• _Excerpt provided_
Crossing Cambodia

Thursday, June 17, 2010

Chasing Cars, mid-June 2010

There we are thinking life had changed and traffic was not more on the (press) list and along come a number of interesting developments.
Prominent among them of course are the proposals to change Cambodia's traffic law.
Press focus on the increase on fines, the most obvious tactic to get traffic offenders to heel. But is it?

Some extracts of what the law can change:
'calls for the addition of two new articles and amendments to 24 of 95 pre-existing articles
If the new draft is approved, that fine will be increased to 21,000 riels (about $5), and will also be applied to passengers'.
Basically what the law is saying is that the height of the fine is the maximum amount traffic police can extort from offenders. What's more, the change leads to big discrepancies between offenses, how are the public to know what is the correct fee? As long as it's not transparent....

It also focuses on the cosmetic enforcement. If everybody has a helmet then does that make traffic law abided by? If anything far from it.
Law enforcement is mostly restricted to daylight, at nite nobody has a helmet. What's more certain officials are above the law or too poor to afford a helmet. Then the current traffic law has so much body, there's already so much to be done without changing the law. Wearing helmets the focus of current law enforcement protects current traffic users from themselves, what about the characters dodging red lights which is common more and more standard practice? Or using the phone while taking part in traffic. Or driving down the worng side of the road. Surely we would expect these enfringements of the current law to be tackled before adding another layer of rules which at best will be enforced haphazardly?

The HIB (Handicap International Belgium) are happy nonetheless, their focus is totally on helmets. Quote:
'"We would like the fines to be increased because, based on our experience and regional comparisons, higher fines mean people have more respect for the law, and this leads to fewer fatalities,” she said.
She added that high fines and strong enforcement in Vietnam have led to almost 100 percent compliance with helmet laws'.
So what about the strong enforcement? In Vietnam they drive like crazy, but not in the wrong direction nor do they dodge traffic lights.

And the existing law was mostly drawn up by NGO's ,the new amendments not. What to think of
'One of the two new articles included in the draft would require that drivers only operate vehicles registered in their own names ...'.
A lot of drivers and rental companies will be out of work!

Elsewhere a great article was published on the Guardian by Melody Kemp entitled
'Asia's silent victims of pollution and emissions'.
Focusing on Vientiane, Lao, she sets out to describe that traffic is becoming the number 1 life threatening source.

• _Information provided_
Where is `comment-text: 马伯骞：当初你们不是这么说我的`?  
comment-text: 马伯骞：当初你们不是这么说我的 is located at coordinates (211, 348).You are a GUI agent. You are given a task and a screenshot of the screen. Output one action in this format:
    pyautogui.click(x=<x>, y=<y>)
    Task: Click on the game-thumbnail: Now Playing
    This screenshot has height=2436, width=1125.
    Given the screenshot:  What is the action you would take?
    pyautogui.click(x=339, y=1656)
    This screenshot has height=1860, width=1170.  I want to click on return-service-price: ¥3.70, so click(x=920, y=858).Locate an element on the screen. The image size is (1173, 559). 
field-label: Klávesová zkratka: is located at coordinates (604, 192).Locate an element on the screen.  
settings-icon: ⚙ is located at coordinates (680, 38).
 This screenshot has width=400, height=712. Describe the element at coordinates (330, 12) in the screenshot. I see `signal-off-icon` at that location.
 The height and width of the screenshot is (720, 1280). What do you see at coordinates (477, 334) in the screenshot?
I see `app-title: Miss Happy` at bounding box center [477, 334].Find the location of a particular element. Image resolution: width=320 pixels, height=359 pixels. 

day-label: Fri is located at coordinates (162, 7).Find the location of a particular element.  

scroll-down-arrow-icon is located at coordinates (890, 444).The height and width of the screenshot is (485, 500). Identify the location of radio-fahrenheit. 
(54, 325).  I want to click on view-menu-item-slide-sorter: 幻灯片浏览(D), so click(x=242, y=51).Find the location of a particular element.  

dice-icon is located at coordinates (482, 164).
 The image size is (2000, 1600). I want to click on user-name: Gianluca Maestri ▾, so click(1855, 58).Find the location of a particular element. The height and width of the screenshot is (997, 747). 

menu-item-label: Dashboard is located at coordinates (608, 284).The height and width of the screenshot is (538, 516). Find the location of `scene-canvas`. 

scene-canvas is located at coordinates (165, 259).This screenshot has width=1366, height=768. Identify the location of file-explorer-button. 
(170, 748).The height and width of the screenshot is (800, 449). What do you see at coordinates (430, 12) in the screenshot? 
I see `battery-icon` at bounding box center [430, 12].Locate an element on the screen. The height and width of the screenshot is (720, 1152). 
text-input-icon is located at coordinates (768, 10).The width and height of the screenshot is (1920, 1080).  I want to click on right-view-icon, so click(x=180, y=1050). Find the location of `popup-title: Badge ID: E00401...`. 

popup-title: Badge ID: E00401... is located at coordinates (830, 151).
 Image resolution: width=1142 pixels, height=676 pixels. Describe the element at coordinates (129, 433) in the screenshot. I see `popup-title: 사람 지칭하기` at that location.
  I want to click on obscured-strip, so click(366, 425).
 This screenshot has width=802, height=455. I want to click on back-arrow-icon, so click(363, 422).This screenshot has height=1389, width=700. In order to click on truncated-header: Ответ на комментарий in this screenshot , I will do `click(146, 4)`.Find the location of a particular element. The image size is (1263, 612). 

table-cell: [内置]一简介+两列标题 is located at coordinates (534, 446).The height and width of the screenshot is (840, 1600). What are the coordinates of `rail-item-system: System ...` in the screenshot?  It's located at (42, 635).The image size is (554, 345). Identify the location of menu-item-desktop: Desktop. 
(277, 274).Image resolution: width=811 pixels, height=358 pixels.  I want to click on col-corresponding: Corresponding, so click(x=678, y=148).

• _The task_
In the blog post on Cambodia's traffic law, what does the abbreviation HIB stand for?

• _Answer space_
Handicap International Belgium